Counsellors and psychotherapists play a crucial role in improving the health and wellbeing of our society. They help people to talk about their feelings, think about their choices or their behaviour, and make positive changes in their lives.

What counsellors do?

People seek counselling to help them resolve emotional, psychological and relationship issues. Clients may be experiencing difficult and distressing events in their lives, such as bereavement, divorce, health problems or job concerns. Or they may have more general underlying feelings of anxiety or dissatisfaction with life.

Some clients feel isolated and have no one else to talk to, but even people with supportive family and friends can find it difficult to talk to loved ones about feeling anxious or depressed. They may find it easier to talk about personal, family or relationship issues with an independent professional therapist.

Counselling involves a series of formal sessions where the therapist and the client talk about the client’s issues and feelings. Even short-term therapy typically involves six to 12 sessions. The sessions take place at a regular, agreed time and in a ‘safe’ private place where the client and therapist will not be overheard or interrupted.

Therapy may involve talking about life events, feelings, emotions, relationships, ways of thinking and patterns of behaviour. The therapist will listen, encourage and empathise, but will also challenge to help the client to see their issues more clearly or from a different perspective.

Counselling is not about giving advice or opinions, nor is it a friendly chat with a friend.
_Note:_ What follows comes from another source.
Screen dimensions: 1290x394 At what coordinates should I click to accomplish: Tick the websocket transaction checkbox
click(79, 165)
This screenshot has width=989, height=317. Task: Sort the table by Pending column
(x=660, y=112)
The therapist helps the client to understand themselves better and find their own solutions to resolve or cope with their situation.
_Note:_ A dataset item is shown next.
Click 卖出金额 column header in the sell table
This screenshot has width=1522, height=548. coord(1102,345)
How to become a counsellor or psychotherapist?

Starting out on a counselling or psychotherapy career is a big step. It will take a great deal of time and dedication, it costs a significant amount of money, and it can be personally and emotionally challenging. You’ll need to think about how it will affect you and your family.

But if it’s the right career for you, the rewards and satisfaction once you have qualified will outweigh the initial costs.